■ **Textauszug**
───

Beirut - The Flying Club Cup


 



Stil (Spielzeit): NeoFolk (38:43)

Label/Vertrieb (VÖ): 4AD / Beggars Group / Indigo (05.10.07)

Bewertung: 8/10

Link: www.beirutband.com/
myspace.com/beruit

 
Was hat dieser Knabe im Jahr 2006 unter dem Namen BEIRUT mit seinem ersten Album "Gulag Orkestar" für Aufsehen gesorgt! Monatelang schien Zach Condon in unterschiedlichsten Medien omnipräsent zu sein. Sowohl fast alle Magazine, die über alternative Musik im weitesten Sinne schreiben, als auch die Feuilletons großer Zeitungen überboten sich in seltenem Einmut in Lobpreisungen des Wunderkinds, das damals noch nicht mal 20 Lenze hinter sich gebracht hatte. Als die große Hoffnung des Neo Folk wurde er beschrieben, als großer Kosmopolit, als einer, der endlich mal spannende (!) Weltmusik macht, gar als Vertreter eines neu erwachten Interesses Amerikas für die restliche Welt wurde er gefeiert. Während man letztere Vermutung mit einem Fragezeichen versehen darf sind alle anderen Komplimente überraschenderweise korrekt!

Das kuriose "Gulag Orkestar" rappelte und schunkelte mit seinen Balkanmelodien gestandene Musiker wie SUFJAN STEVENS ins Abseits und die Kritiker staunten. Es folgte eine Welttournee, die von Condons Einlieferung in eine Klinik unterbrochen wurde. Diagnose: Akuter Erschöpfungszustand. Dies mag ein Indiz dafür sein, wie anders sein Folk ist. Neben der ungewohnten Instrumentierung und dem selten gehörten Rückgriff auf die osteuropäische Musiktradition war es Condons eindrucksvoll melancholischer Gesang, der das Erstlingswerk zu einem kleinen Geniestreich werden ließ. Seine Osteuropareise nach seinem Schulabbruch erwies sich somit letztlich als Segen für den völlig überlaufenen Singer/Songwriter -Bereich.

Inzwischen mit einem echten achtköpfigen Orchester (Ukulele, Mandoline, Klarinette, Trompete, Tuba usw.) ausgestattet wurde zunächst die "Lon Gisland"-EP eingespielt, bevor sich Zach Condon mit dem neuen Album "The Flying Club Cup" diesmal Frankreich widmete.

───

■ **Datenauszug**
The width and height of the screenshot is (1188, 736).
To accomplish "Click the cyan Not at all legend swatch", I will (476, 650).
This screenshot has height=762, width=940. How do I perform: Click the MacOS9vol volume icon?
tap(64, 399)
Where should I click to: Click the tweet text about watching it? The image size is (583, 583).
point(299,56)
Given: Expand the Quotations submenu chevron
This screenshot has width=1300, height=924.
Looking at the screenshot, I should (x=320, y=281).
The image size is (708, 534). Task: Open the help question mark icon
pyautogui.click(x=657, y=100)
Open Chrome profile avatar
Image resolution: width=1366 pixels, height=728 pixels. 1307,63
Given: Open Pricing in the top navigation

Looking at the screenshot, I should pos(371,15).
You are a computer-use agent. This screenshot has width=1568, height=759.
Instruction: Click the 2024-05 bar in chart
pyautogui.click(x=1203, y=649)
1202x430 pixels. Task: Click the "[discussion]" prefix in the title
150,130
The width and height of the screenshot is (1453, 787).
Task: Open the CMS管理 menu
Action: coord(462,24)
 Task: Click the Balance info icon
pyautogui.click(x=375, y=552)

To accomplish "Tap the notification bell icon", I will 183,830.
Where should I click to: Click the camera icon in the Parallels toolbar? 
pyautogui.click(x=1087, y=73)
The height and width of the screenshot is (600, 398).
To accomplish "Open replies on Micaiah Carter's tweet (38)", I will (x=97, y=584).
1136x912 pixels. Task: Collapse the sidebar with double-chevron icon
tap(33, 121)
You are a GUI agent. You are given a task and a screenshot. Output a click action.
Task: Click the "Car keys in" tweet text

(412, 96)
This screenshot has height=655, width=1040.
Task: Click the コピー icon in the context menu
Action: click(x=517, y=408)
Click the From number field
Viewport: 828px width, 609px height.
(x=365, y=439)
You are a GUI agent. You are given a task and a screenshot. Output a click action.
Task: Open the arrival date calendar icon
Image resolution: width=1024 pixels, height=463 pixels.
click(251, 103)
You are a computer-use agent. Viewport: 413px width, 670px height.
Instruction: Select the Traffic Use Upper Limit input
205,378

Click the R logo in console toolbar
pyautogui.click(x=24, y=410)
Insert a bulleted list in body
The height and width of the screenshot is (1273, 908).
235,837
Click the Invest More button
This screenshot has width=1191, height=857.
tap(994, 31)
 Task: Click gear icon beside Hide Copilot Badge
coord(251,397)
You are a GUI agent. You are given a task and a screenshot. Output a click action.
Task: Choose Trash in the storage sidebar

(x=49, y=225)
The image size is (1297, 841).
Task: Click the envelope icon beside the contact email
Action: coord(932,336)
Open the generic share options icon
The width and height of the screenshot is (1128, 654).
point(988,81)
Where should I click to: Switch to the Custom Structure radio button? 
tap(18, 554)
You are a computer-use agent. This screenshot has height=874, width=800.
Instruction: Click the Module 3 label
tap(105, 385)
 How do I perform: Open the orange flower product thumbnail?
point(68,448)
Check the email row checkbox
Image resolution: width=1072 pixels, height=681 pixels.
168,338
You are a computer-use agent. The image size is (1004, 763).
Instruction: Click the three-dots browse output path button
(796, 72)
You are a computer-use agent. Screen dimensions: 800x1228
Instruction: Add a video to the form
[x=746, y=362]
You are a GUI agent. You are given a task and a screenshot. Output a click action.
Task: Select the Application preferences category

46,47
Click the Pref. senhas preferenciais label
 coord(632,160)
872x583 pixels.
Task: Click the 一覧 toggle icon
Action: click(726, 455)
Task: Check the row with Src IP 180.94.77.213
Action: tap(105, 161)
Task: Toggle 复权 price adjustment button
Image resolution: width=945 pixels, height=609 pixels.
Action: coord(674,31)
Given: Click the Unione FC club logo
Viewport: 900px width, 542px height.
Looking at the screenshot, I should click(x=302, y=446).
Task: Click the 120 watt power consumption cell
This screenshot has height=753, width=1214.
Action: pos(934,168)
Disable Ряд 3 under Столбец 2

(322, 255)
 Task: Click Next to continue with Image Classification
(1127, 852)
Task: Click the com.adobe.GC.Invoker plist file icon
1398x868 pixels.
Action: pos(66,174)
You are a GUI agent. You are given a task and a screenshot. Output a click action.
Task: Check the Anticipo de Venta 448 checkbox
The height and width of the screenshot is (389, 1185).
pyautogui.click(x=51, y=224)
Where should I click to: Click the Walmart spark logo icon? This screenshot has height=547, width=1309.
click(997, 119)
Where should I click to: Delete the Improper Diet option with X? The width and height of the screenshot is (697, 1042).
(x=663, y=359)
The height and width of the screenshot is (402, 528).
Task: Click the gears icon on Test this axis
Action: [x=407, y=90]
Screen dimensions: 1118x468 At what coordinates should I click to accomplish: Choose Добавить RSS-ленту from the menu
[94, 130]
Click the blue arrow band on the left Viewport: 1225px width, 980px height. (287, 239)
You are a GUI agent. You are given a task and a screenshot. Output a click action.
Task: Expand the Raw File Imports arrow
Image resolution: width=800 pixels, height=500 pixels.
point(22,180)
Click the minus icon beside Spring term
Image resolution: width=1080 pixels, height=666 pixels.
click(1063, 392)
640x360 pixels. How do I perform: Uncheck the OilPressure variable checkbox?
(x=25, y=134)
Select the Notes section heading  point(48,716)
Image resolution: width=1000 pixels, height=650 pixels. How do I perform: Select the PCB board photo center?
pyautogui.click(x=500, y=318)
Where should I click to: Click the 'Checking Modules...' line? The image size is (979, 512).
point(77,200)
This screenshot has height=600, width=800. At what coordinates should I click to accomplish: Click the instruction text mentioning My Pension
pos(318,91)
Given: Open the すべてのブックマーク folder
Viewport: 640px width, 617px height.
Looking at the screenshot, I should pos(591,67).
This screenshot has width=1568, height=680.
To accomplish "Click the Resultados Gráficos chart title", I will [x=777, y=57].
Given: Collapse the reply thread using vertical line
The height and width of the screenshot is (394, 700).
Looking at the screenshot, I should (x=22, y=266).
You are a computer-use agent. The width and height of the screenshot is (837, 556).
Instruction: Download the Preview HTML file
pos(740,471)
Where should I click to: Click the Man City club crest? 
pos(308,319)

───

■ **Aufgaben**
[a] Schreiben Sie aus der Rezension alles von „Was hat dieser“ bis hinunter zu „Komplimente überraschenderweise korrekt!“ wortgetreu ab.
[b] Welche Diagnose nennt die Rezension für Condons Einlieferung in eine Klinik während der Welttournee?
[c] Führen Sie die Rezension zu „The Flying Club Cup“ im Anschluss an ihren letzten Satz weiter.
Die Auflistung ist eigenständiges Material und gehört nicht zur Rezension.

■ **Lösungen**
[a]
Was hat dieser Knabe im Jahr 2006 unter dem Namen BEIRUT mit seinem ersten Album "Gulag Orkestar" für Aufsehen gesorgt! Monatelang schien Zach Condon in unterschiedlichsten Medien omnipräsent zu sein. Sowohl fast alle Magazine, die über alternative Musik im weitesten Sinne schreiben, als auch die Feuilletons großer Zeitungen überboten sich in seltenem Einmut in Lobpreisungen des Wunderkinds, das damals noch nicht mal 20 Lenze hinter sich gebracht hatte. Als die große Hoffnung des Neo Folk wurde er beschrieben, als großer Kosmopolit, als einer, der endlich mal spannende (!) Weltmusik macht, gar als Vertreter eines neu erwachten Interesses Amerikas für die restliche Welt wurde er gefeiert. Während man letztere Vermutung mit einem Fragezeichen versehen darf sind alle anderen Komplimente überraschenderweise korrekt!

[b] Akuter Erschöpfungszustand.

[c]
Wer nun ausschließlich schwermütige Chansons erwartet, liegt falsch. Das Fundament der Musik ist immer noch im europäischen Osten zu suchen. Auch das Akkordeon ist nicht neu. Der Einstieg mit nachgeahmtem Klang gallischer Kriegshörner (oder was soll das sonst sein?) suggeriert für mich eine strikte Orientierung an der musikalischen Tradition unserer westlichen Nachbarn. Doch die ist nicht vorhanden. Ärgert mich das? Nö. Denn der einzigartige Sound ist mal wieder die große Trumpfkarte. Viel problematischer ist, dass sich diesmal nicht ganz so viele großartige Melodien finden lassen.

Dabei legt "Nantes" die Messlatte für die folgenden Songs mit dem so typischen Geschepper, einer Kinderorgel und dem schönen, aber auch schon sehr ähnlich von Condon gehörten Gesang recht hoch. Doch schon das gar nicht mal schlechte "A Sunday Smile" walzert behäbig vor sich hin, als hätte da jemand zuviel Käse in sich reingestopft und müsse sich mal eine Pause gönnen. Fein ist hingegen die zwischen Violine und Trompete aufgeteilte Melodieführung des folgenden "Guyamas Sonora". Es folgt ein kurzer, vornehmlich von Pianoklängen untermalter Blick in die Banlieues von Paris. Erst in "Cliquot" variiert der junge Chef des Orchesterchens den Gesang, was auch mal nötig ist, so sehr ich seinen dem Crooning nicht fernen und äußerst charakteristischen Stil auch mag.
Bis hierhin ist das ja alles gut, doch hofft man auf mehr Elan in der zweiten Hälfte. Irgendwas schwungvolles in der Art von "Postcards From Italy" vielleicht, oder auch was unwiderstehlich-sehnsüchtiges wie "Mount Wroclai (Idle Days)". Blöderweise langweilen die restlichen Songs fast schon. Eine Ausnahme bildet "The Mausoleum", das tatsächlich neue, leicht jazzige Akzente setzt und zu meinen Empfehlungen zählt.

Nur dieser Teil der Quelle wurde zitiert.